PROBLEM STATEMENT:
Show, from the entries below, every line in which "computer" appears.

DATA TO PROCESS:

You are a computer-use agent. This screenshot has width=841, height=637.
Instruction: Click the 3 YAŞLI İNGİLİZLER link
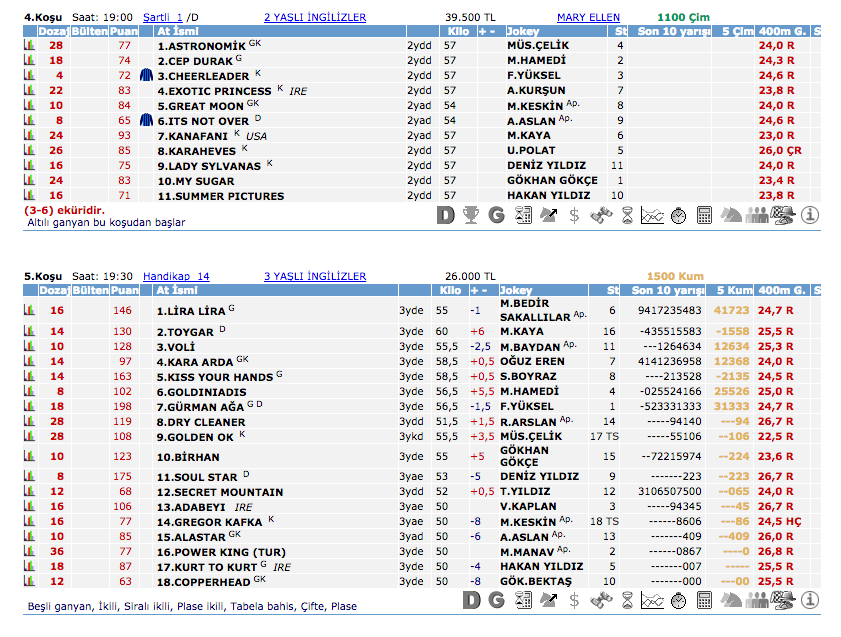[x=314, y=276]
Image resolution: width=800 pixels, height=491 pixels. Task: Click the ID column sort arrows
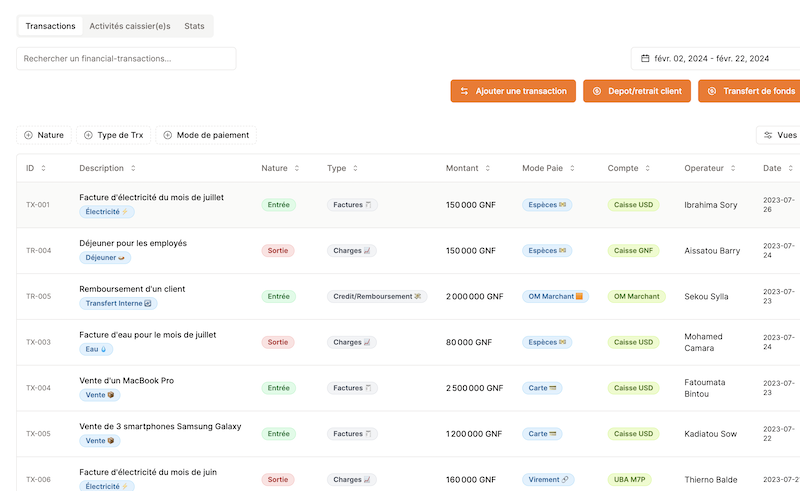[43, 168]
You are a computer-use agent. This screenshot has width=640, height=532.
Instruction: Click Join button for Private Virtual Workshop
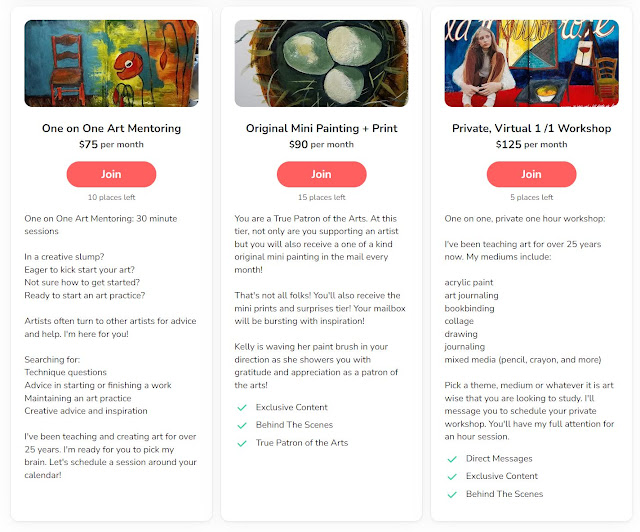(531, 174)
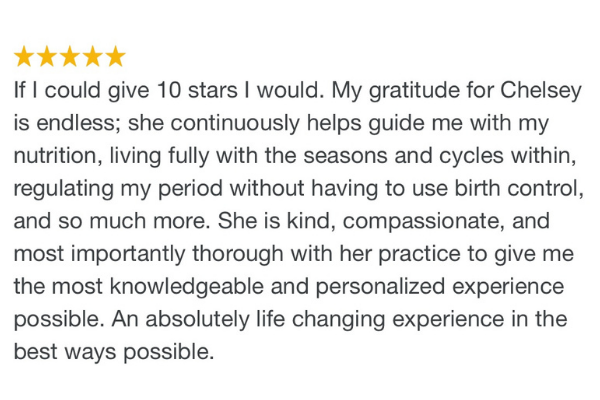
Task: Click the word "knowledgeable" in the review
Action: [187, 288]
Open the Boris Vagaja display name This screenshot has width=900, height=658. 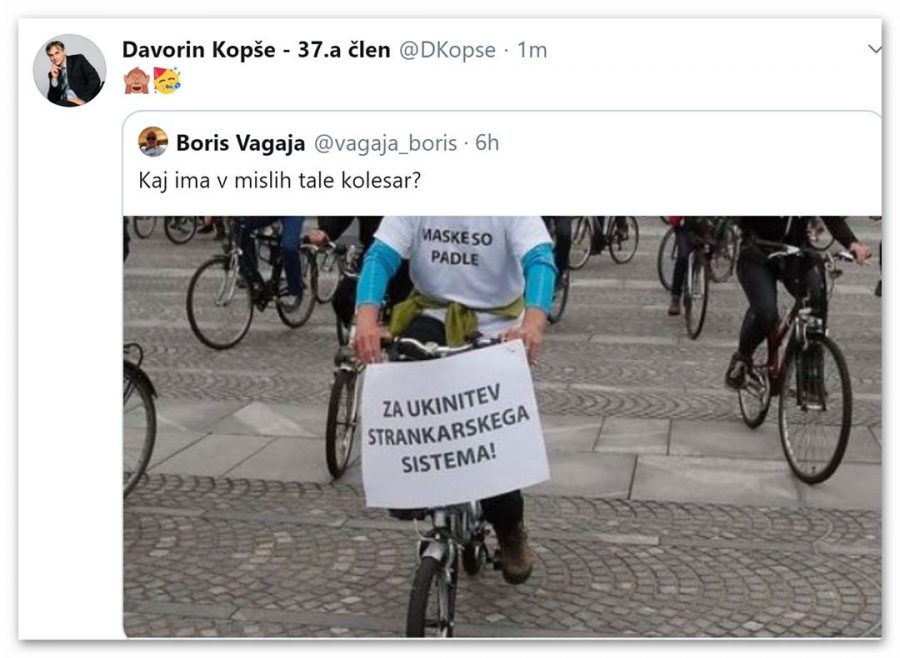click(x=240, y=143)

RESPONSE AREA:
You are a computer-use agent. This screenshot has width=841, height=637.
You are a computer-use agent. This screenshot has width=640, height=532.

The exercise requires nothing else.